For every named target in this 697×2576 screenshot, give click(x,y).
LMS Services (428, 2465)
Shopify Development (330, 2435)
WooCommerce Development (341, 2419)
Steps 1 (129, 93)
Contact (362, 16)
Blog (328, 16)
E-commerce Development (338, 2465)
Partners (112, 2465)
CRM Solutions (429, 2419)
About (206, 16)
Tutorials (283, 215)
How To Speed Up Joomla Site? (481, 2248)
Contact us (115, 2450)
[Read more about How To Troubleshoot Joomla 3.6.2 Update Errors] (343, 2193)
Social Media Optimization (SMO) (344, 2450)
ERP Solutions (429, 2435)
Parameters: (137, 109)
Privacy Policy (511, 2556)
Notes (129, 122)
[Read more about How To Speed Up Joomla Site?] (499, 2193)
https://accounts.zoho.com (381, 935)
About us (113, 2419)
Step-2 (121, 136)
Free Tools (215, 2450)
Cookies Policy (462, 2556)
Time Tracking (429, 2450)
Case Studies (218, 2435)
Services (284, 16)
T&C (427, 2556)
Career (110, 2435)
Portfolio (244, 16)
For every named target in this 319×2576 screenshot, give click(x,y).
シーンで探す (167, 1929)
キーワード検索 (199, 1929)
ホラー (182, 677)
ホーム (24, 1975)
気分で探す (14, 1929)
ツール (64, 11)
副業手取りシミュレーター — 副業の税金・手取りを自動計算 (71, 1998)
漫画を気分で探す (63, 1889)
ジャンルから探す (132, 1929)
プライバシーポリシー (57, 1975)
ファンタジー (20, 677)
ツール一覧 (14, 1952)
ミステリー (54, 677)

——

ACTION ITEM:
Starting with the first line of the data above, copy each line exactly until you reach the line with "Contact us (115, 2450)"; include that line as well.

RESULT OF THE TASK:
For every named target in this 697×2576 screenshot, give click(x,y).
LMS Services (428, 2465)
Shopify Development (330, 2435)
WooCommerce Development (341, 2419)
Steps 1 (129, 93)
Contact (362, 16)
Blog (328, 16)
E-commerce Development (338, 2465)
Partners (112, 2465)
CRM Solutions (429, 2419)
About (206, 16)
Tutorials (283, 215)
How To Speed Up Joomla Site? (481, 2248)
Contact us (115, 2450)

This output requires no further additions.